Given passage:

================

Does NEPAD Revitalize or Contribute to Africa’s Diminishing Role
in the World Economic system? An Observation

By Asayehgn Desta, Ph.D.
Sarlo Distinguished Professor of Sustainable Economic Development,
Dominican University of California
July 27 2010

The Ethiopian Prime Minister Meles Zenawi should be congratulated for retaining New Leadership in the Partnership for Africa’s Development (NEPAD) in spite of challenges (Afrique en ligne, 2010). Recognizing the historic, colonial roots of Africa’s underdevelopment, NEPAD’s noble goals include making Africans the architects of their own development rather leaving them as benevolent guardians of the goals of western institutions. This was a noble mission. Nonetheless, as we have documented in our book entitled “The Saga of African Underdevelopment: A Viable Approach For Africa’s Sustainable Development in the 21st Century,” NEPAD was designed by donors from industrialized nations (G8) and does not put Africa’s development firmly on the global agenda. In addition, NEPAD fails to generate a new confidence in Africa’s ability to achieve an African solution to Africa’s problems.

================

Extracted information:
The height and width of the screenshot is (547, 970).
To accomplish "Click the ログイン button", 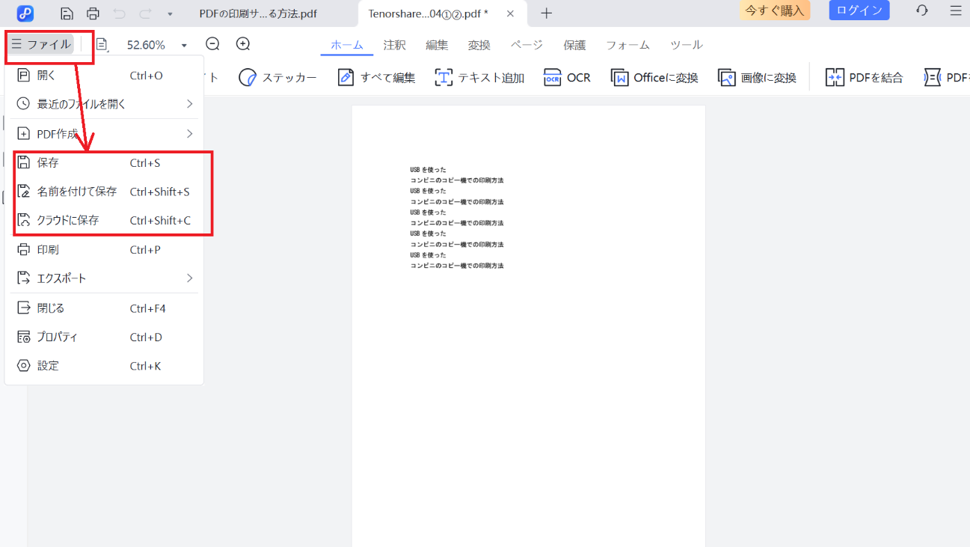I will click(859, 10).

================

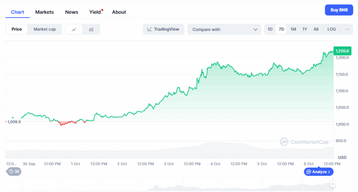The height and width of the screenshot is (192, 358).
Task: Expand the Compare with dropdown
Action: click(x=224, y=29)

================

Tasks for this exercise:
A: According to the NEPAD article, who should be congratulated?
B: Say whether each statement agrees with the NEPAD article, answering yes or no and quoting the deciding words: (i) NEPAD was designed by donors from industrialized nations. (ii) NEPAD firmly puts Africa's development on the global agenda. (iii) The article calls NEPAD's mission noble.
C: Pull from the NEPAD article the words from "The Ethiopian Prime" to "to Africa’s problems.".
Use only the NEPAD article, not the records.

Results for the exercise:
A: The Ethiopian Prime Minister Meles Zenawi.

B:
(i) Yes: "NEPAD was designed by donors from industrialized nations (G8)"
(ii) No: "does not put Africa’s development firmly on the global agenda"
(iii) Yes: "This was a noble mission."

C:
The Ethiopian Prime Minister Meles Zenawi should be congratulated for retaining New Leadership in the Partnership for Africa’s Development (NEPAD) in spite of challenges (Afrique en ligne, 2010). Recognizing the historic, colonial roots of Africa’s underdevelopment, NEPAD’s noble goals include making Africans the architects of their own development rather leaving them as benevolent guardians of the goals of western institutions. This was a noble mission. Nonetheless, as we have documented in our book entitled “The Saga of African Underdevelopment: A Viable Approach For Africa’s Sustainable Development in the 21st Century,” NEPAD was designed by donors from industrialized nations (G8) and does not put Africa’s development firmly on the global agenda. In addition, NEPAD fails to generate a new confidence in Africa’s ability to achieve an African solution to Africa’s problems.